"We'll put our heads together and see what's appropriate to do," Aleshire said.
Cook said he was confident that the city's staff had adequately vetted the legal and financial aspects of the deal.
City Rep. Eddie Holguin, who opposed the project because he thought voters should have considered it along with other quality-of-life projects on the Nov. 6 ballot, said he wasn't surprised that Cook hadn't vetoed the stadium.
"It's a shame that he decided to side with special interests," Holguin said. "At the end of the day, the only people who lost are the citizens of El Paso. It's a shame they aren't given an opportunity to vote on it."
Holguin said he encourages opponents to express their frustration with the "council's arrogance" through public demonstrations.
"This council has lost touch with this community," Holguin said. "They've lost touch with reality, with what they're supposed to be doing in representing the citizens of El Paso. They're going to shove things down the throats of citizens."
City Rep. Ann Morgan Lilly, who supports the project, called Hol guin's comments divisive.
Lilly said she is concerned with opponents' possible lawsuit demanding a vote.
"I'm concerned, and of course I wish they wouldn't," Lilly said. "I don't think it would be a good thing for El Paso."
City Rep. Cortney Niland, a ballpark supporter whose district includes Downtown, said she was "elated" that the council decision would stand.
"I was always very hopeful that everyone would see the value this project could bring to our community," Niland said. "I feel like the mayor. This is an economic development project we hope to be a catalyst to spark redevelopment in Downtown. It has a real potential for changing the face of Downtown."
Opponents cited economic analyses that questioned the value of stadium deals in other cities. They also asked whether the El Paso project amounted to a taxpayer giveaway to some of the city's richest people.
But supporters have cited hefty community investments by Foster and Hunt -- and MountainStar's pledge to give any baseball profits to local charities -- as proof of the group's good faith.
Josh Hunt, Woody Hunt's son and a member of MounstainStar, did not respond to a call Thursday.
Cook said that he received calls and emails about his possible veto that "were too numerous to count." He said that they were evenly split between supporters and opponents.

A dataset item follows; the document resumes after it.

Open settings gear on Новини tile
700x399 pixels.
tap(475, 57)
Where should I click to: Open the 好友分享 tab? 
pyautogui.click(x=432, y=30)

"In the long run, I think I made a decision that I think is best for El Paso," he said after announcing his decision on Thursday.
As he weighed the veto, Cook was worried that voter anger over the stadium project would endanger a $473 million quality-of-life bond package that is on the November ballot. MountainStar and other stadium supporters have pledged to work to support the bonds between now and the election, Cook said.
Marty Schladen may be reached at firstname.lastname@example.org; 546-6127.
Hayley Kappes may be reached at email@example.com; 546-6168.
Next steps in ballpark process On Tuesday the City Council will approve the following actions: -- Lease between the city of El Paso and MountainStar Sports Group LLC. -- Development agreement that outlines the plan-process that will take place to construct the ballpark. -- Non-relocation agreement that clarifies that the team will not relocate for 25 years after the start of the first season. -- Ordinance amending Ordinance No. 017850 for the purpose of clarifying the ballot language regarding the Venue Project and Hotel Occupancy Tax Proposition. -- Ordinance amending homestead exemption. -- Resolution that authorizes the use of construction manager-at-risk method for construction of the ballpark. A construction manager-at-risk allows the city, construction manager and architect-engineer to work as a unified team to expedite construction schedules when established as the method that will produce the best value for a selected city project. -- Construction Manager-At-Risk Procurement Policy.
Moving City Hall
-- Finalize contract of purchase two buildings and one parking area: 801/811 Texas; 300 N. Campbell; Parking lot -- has two addresses because it is actually two parcels: 401 Mills and 400 E. Main. -- Start work on design architect contract so moving project can be put to bid. -- Request bids by October. -- Create demolition package for existing City Hall.
Closer look: Bond proposition
The quality-of-life bond proposition is split into two categories, which are related but independent of each other on the ballot. They are:
-- The sale of $245 million in general obligation bonds, which would be used to improve and build new parks and open spaces and enhance the zoo, as well as construct new soccer fields, aquatic centers, and recreation, senior and community centers across the city. -- The sale of $228.25 million in general obligation bonds, which would be used to improve museums and libraries, including the construction of a new children's museum, a cultural heritage center, and an interactive digital wall. -- The increase to the hotel occupancy tax is the second proposition that will go to voters. The increase in the tax is for the city "to provide for the planning, acquisition, establishment, development, construction and financing of a baseball stadium." The hotel tax increase would be used to pay for most of the ballpark's construction.